START Given passage

Rounding Up: Perfecting ICU Rounds

Interprofessional rounding in the ICU is not going away. You may as well adopt it, get good at it, and curate it, according to Jaspal Singh, MD, MHA, MHS.

Dr. Singh joined Robin Gross, MD, and Ellen Hillegass, PT, EdD, CCS, to lead an interactive discussion about the Best and Worst of ICU Rounds on Monday in the Clinicians Center. The trio outlined obstacles to clean, communicative, and productive rounds and asked their audience to weigh in on potential solutions for each.

Robin Gross, MD, explored barriers to effective ICU rounds with a standing-room-only audience in the Clinician Center.

First on the list: Never-ending rounds. “If you have 17 patients and the attending goes into a dialogue on every single one, how much capability do learners have at that rate?” asked Dr. Singh. “What’s going to happen at patient 17 if everyone is mentally checked out by patient six or seven?”

Managing the time component of rounds while still recognizing the importance of the educational component is key.

“It’s about finding teachable moments,” said Dr. Gross. “Maybe use that time while you’re donning your gown and gloves or while you’re walking down the hall.”

“Or perhaps consider having teaching rounds and patient rounds, dividing the two,” added Dr. Hillegass.

As you consider efficiency, don’t lose sight of what’s best for the patient. If it becomes solely about a checklist, the patient could suffer.

“When the checklist becomes the be-all, end-all, it takes away from the center of what’s happening,” said Dr. Singh.

Ideas from the audience included setting expectations with the team to tell them how the checklist should be used. Use of the checklist should be done in a minute or less, not five minutes.

END Given passage
START Supplied information

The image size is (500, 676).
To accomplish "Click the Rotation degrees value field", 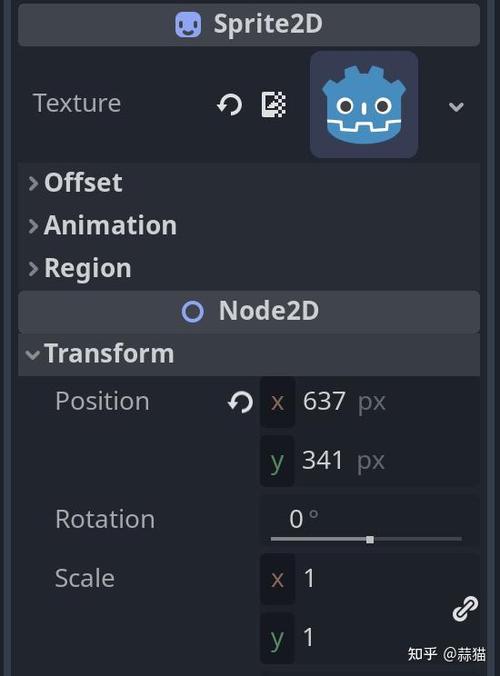I will click(370, 519).
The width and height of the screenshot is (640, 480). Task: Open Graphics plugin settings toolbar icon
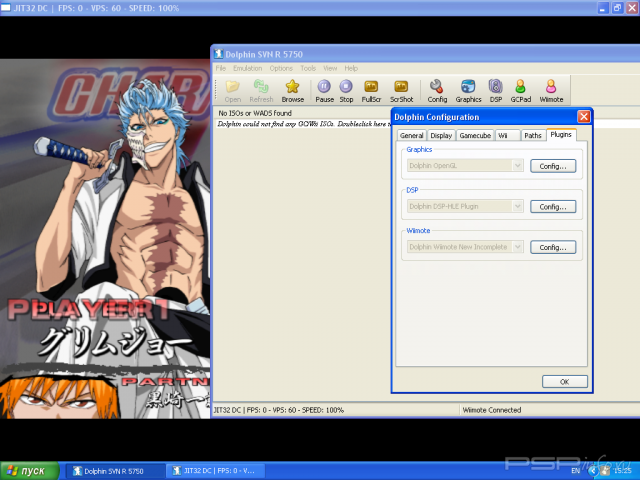468,87
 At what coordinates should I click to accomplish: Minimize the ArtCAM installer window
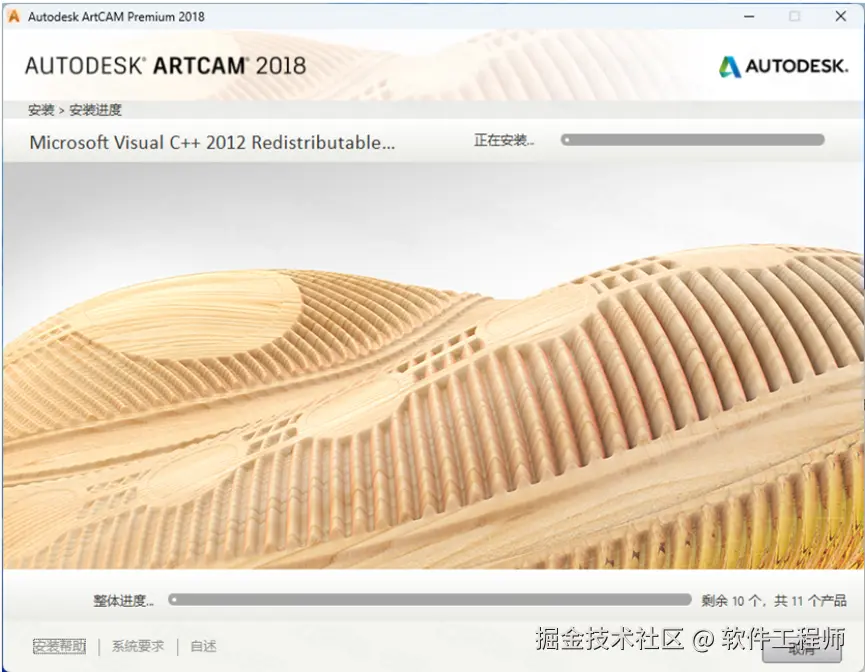pos(749,17)
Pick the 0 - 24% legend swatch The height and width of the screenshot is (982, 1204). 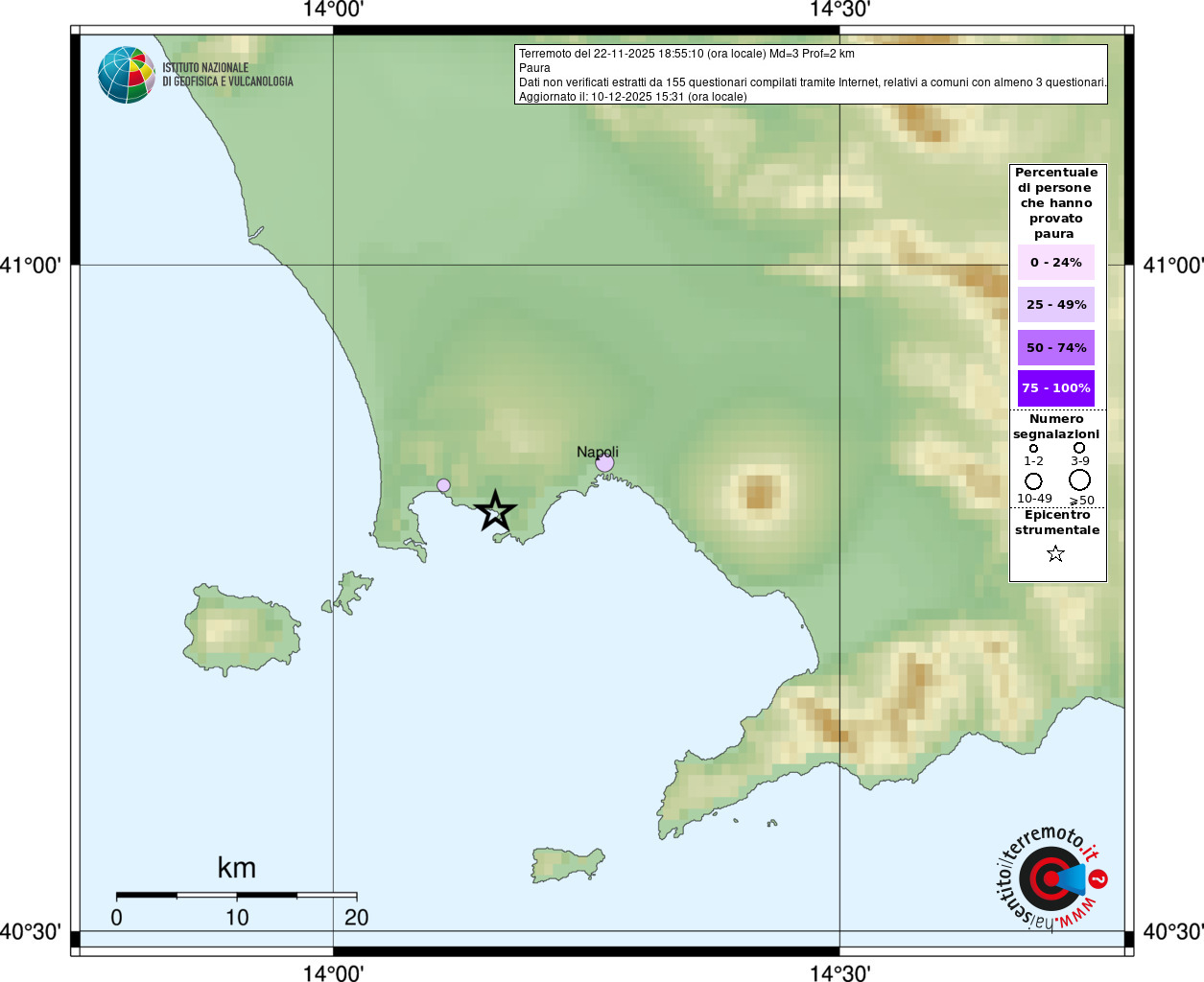[1055, 263]
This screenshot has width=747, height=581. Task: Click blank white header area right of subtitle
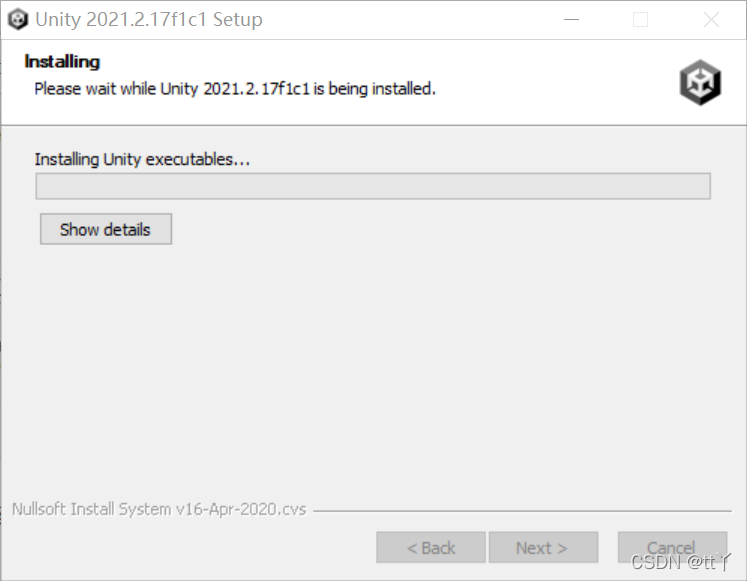(555, 89)
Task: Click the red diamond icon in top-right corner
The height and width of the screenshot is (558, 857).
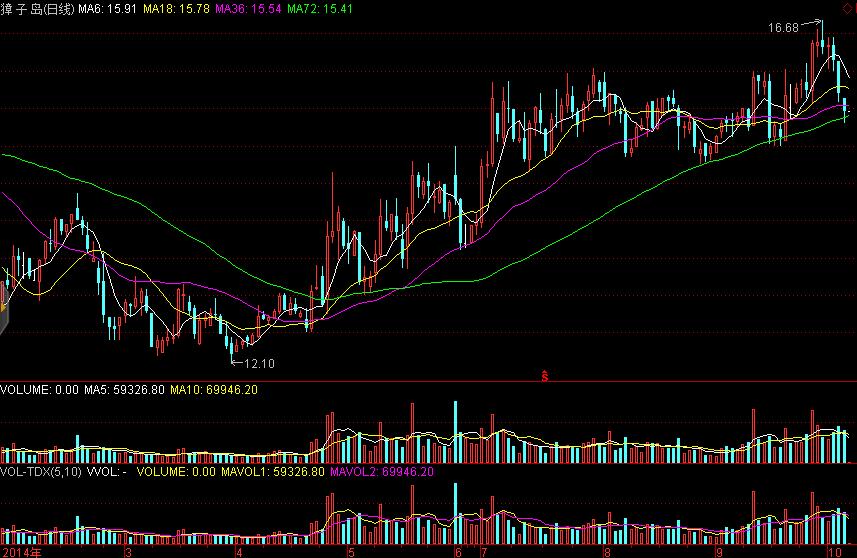Action: (x=849, y=9)
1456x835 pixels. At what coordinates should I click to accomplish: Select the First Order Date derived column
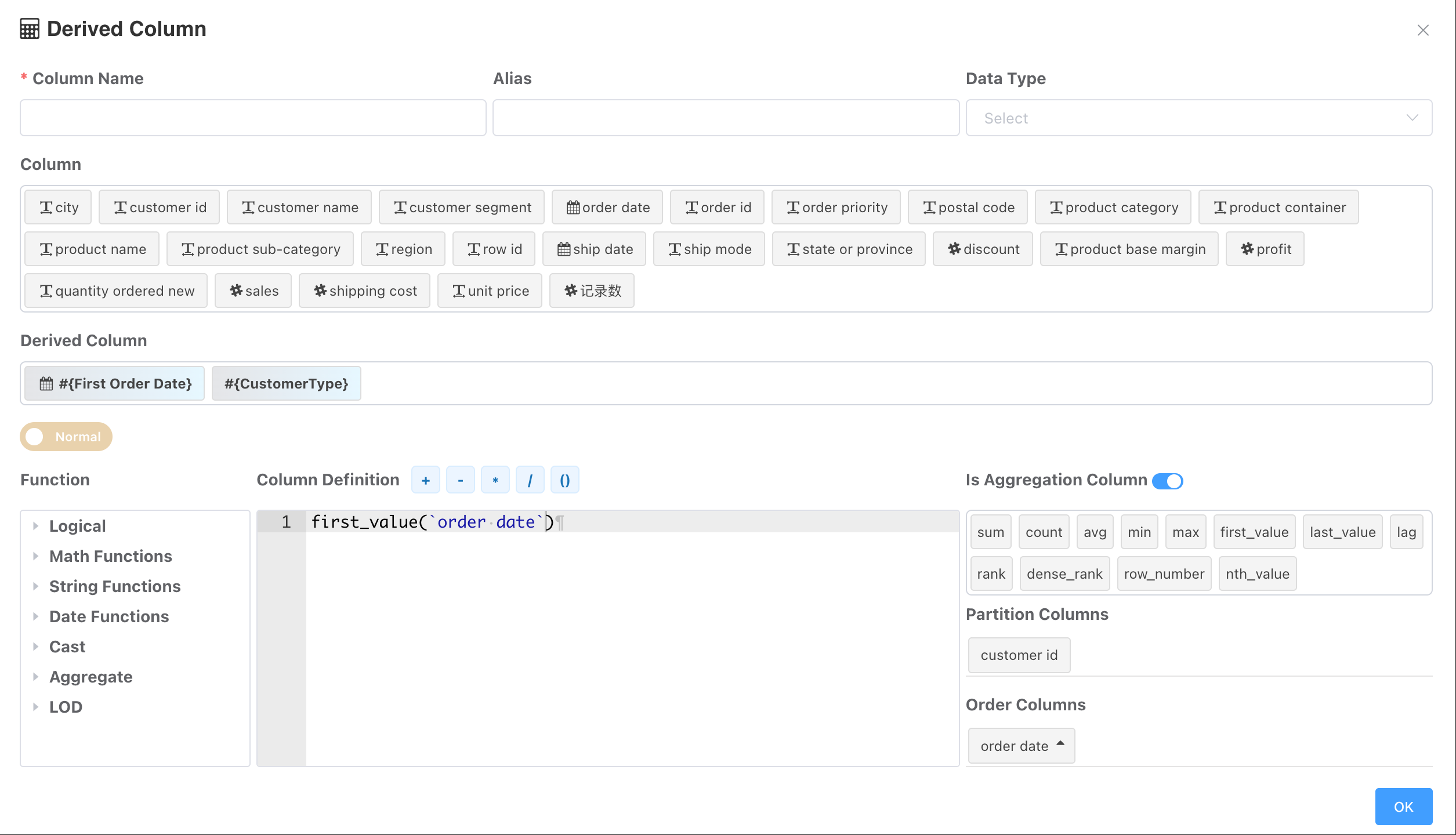pos(115,383)
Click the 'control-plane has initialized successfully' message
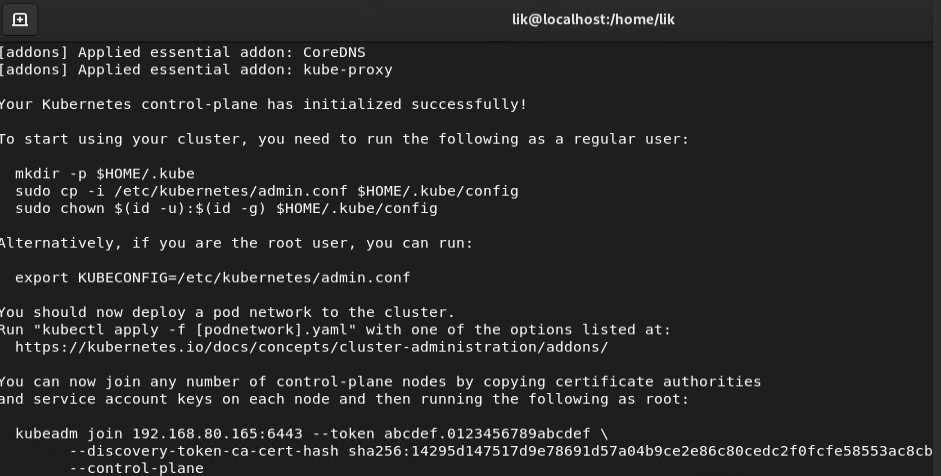Screen dimensions: 941x476 (263, 104)
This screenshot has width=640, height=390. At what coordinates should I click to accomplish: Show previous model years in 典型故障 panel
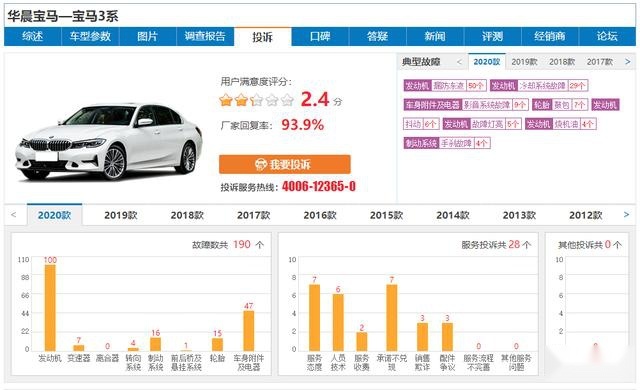[459, 62]
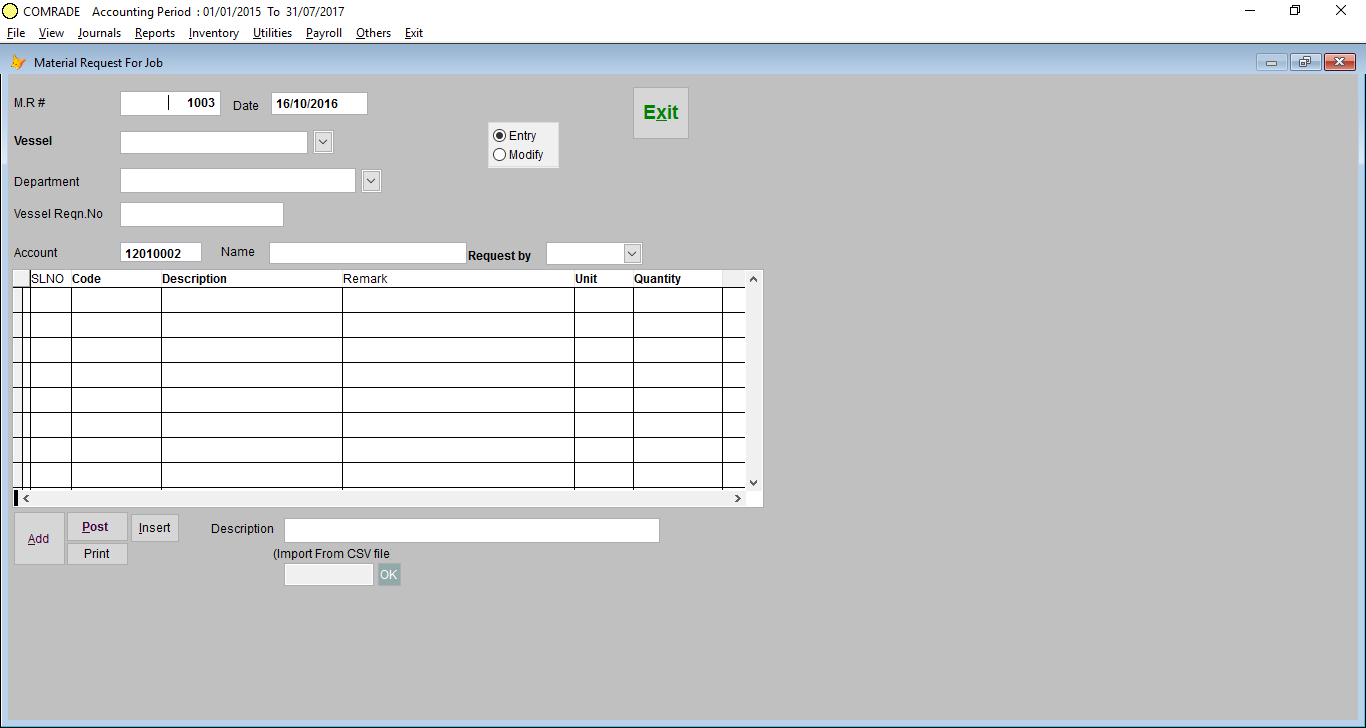The height and width of the screenshot is (728, 1366).
Task: Select the Modify radio button
Action: coord(499,154)
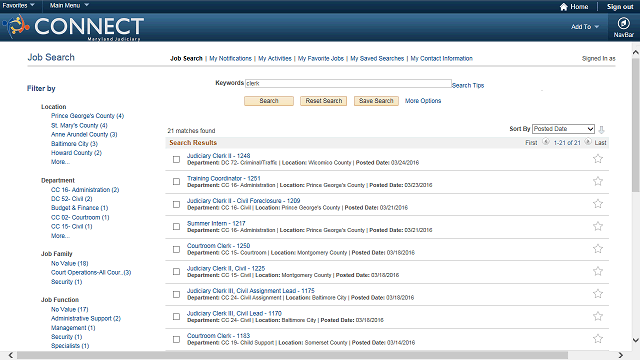Select the Summer Intern - 1217 checkbox
Screen dimensions: 640x360
[176, 227]
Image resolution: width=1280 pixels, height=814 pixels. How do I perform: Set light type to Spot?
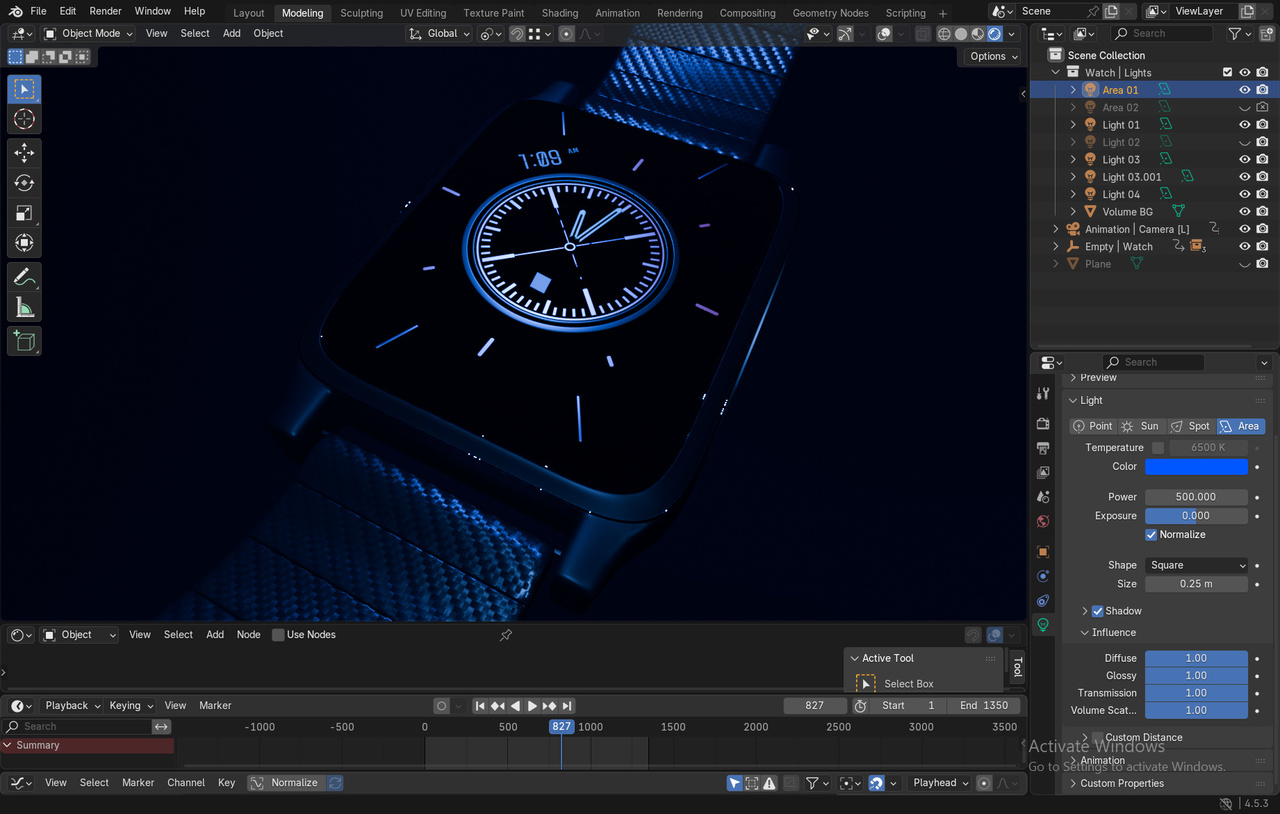[x=1190, y=426]
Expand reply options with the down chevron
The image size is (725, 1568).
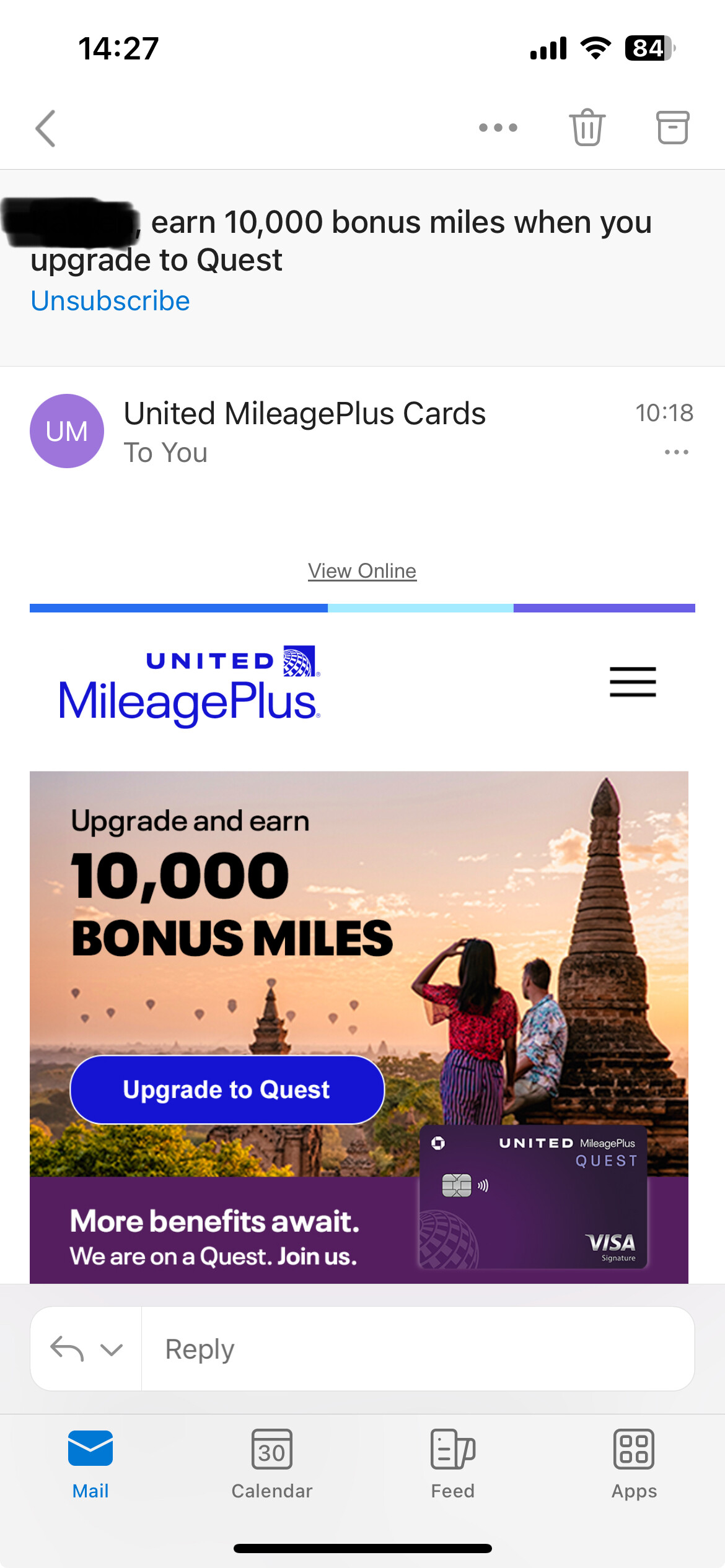tap(112, 1349)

END Supplied information

■ Task list:
1/ From the ICU rounds article, extract the passage that begins at the words "Managing the time" and stops after the words "said Dr. Singh.", copying it exactly.
2/ In the ICU rounds article, how long should use of the checklist take?

■ Written answers:
1/
Managing the time component of rounds while still recognizing the importance of the educational component is key.

“It’s about finding teachable moments,” said Dr. Gross. “Maybe use that time while you’re donning your gown and gloves or while you’re walking down the hall.”

“Or perhaps consider having teaching rounds and patient rounds, dividing the two,” added Dr. Hillegass.

As you consider efficiency, don’t lose sight of what’s best for the patient. If it becomes solely about a checklist, the patient could suffer.

“When the checklist becomes the be-all, end-all, it takes away from the center of what’s happening,” said Dr. Singh.

2/ A minute or less, not five minutes.